Critique n°9 : La Traque des Anciens Dieux, Tome 1 : Les Deux Princes , H. Lenoir et C. Dufresne

« L’aventure ne présentait aucun intérêt, à part celui de se cuire la peau des fesses sur une selle. »

J’ai entendu parler de ce livre un peu par hasard, via du bouche à oreille. La première chose qu’on m’avait dit de ce livre, c’est qu’il était drôle. J’ai donc vérifié le résumé, il m’avait semblé vraiment intéressant, un peu décalé ..et donc, j’ai pris la décision de le lire. Et j’ai adoré.

Marc est un prince qui a toujours vécu tranquillement à la cour. Mais l’année de ses vingt-sept ans, sa mère le force à respecter la tradition princière du continent et de partir à la recherche d’une princesse à sauver et épouser.
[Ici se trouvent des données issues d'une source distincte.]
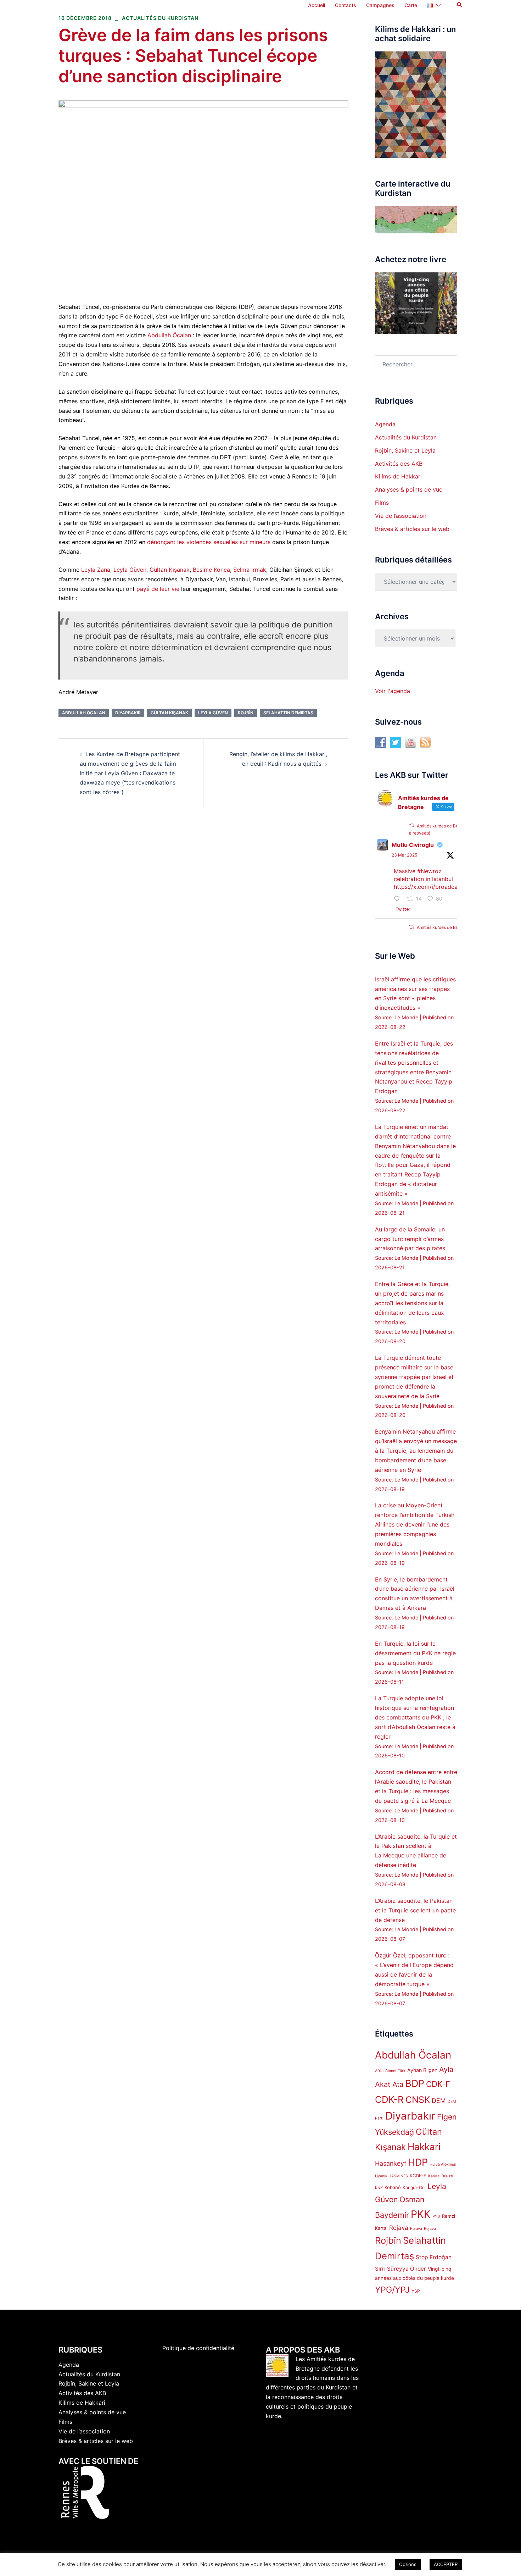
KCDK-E (418, 2175)
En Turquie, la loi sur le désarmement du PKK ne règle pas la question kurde (415, 1653)
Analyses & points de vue (408, 489)
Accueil (316, 5)
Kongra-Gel (414, 2187)
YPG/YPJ (392, 2289)
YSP (415, 2291)
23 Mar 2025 (404, 855)
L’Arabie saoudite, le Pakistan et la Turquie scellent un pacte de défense (415, 1910)
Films (382, 502)
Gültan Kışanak (170, 569)
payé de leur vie (157, 588)
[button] (460, 5)
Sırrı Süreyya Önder (400, 2268)
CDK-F (438, 2084)
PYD (436, 2216)
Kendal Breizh (440, 2176)
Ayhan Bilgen (422, 2070)
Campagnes (380, 5)
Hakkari (424, 2146)
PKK (421, 2214)
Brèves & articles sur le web (412, 528)
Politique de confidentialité (198, 2347)
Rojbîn (245, 712)
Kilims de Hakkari (398, 476)
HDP (418, 2162)
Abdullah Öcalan (169, 335)
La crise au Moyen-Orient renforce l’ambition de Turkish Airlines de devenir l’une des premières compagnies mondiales (414, 1524)
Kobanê (393, 2187)
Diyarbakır (128, 712)
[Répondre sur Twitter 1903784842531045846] (398, 899)
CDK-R (389, 2099)
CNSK (417, 2099)
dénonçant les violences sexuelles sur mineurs (208, 541)
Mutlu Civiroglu (413, 844)
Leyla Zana (95, 569)
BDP (414, 2083)
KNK (379, 2188)
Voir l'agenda (392, 690)
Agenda (385, 424)
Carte (410, 5)
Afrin (379, 2070)
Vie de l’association (400, 515)
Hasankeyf (390, 2163)
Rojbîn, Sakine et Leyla (405, 450)
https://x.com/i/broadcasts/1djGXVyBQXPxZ (452, 886)
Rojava (398, 2227)
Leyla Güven (129, 569)
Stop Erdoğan (434, 2257)
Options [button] (407, 2564)
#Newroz (429, 871)
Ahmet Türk (395, 2070)
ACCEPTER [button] (446, 2564)
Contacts (345, 5)
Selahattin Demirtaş (288, 712)
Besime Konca (211, 569)
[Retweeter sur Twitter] (411, 825)
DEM (439, 2100)
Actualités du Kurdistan (160, 18)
Sauf que la princesse qu’il réveille..s’avère être un prince. A leur grand dam, Marc et Eleuthère se retrouvent fiancés en vertu d’un ancien enchantement. Commence alors une quête pour se débarrasser de ce sort, qui finit par prendre des proportions qu’ils n’auraient jamais imaginées.

Je l’annonce d’emblée – ce livre est hilarant. Je n’ai pas cessé de pouffer en le lisant, pour des multitudes de raisons. On a tout d’abord un énorme comique de mots. Que ce soit certaines répliques prononcées textuellement par les personnages ( une vieille dame qui dit de Marc qu’il a l’air constipé) ou certaines réflexions qu’ils se font, cf la citation que j’ai mise en avant. Un comique de caractère ensuite : on peut penser à Marc et son côté un peu ours grincheux, ou la roublardise de Gaspin – un personnage que nos héros croisent assez vite. Mais surtout, je note le comique de situation. On a là un énorme détournement du conte de fées traditionnel : la princesse à sauver s’avère en fait un prince pas très enthousiaste à l’idée d’épouser Marc (et ça se comprend), l’animal magique censé aider Marc qui l’attire en fait dans ce traquenard de mariage forcé, le héros qui n’est pas forcément très intéressé par le fait de partir dans une aventure, la marraine d’Eleuthère – une fée- qui attaque nos deux protagonistes. Ou alors Gaspin qui se propose de rédiger un équivalent du Guide Michelin du continent. Et pourtant, ce n’est pas de l’humour juste pour faire de l’humour : tout s’emboîte, c’est cohérent, ça fait un pied de nez aux contes – et ça se moque ouvertement de ce genre de littérature. La preuve en est que certains personnages discutent eux-même des clichés de la littérature merveilleuse à certains moments de leur aventure.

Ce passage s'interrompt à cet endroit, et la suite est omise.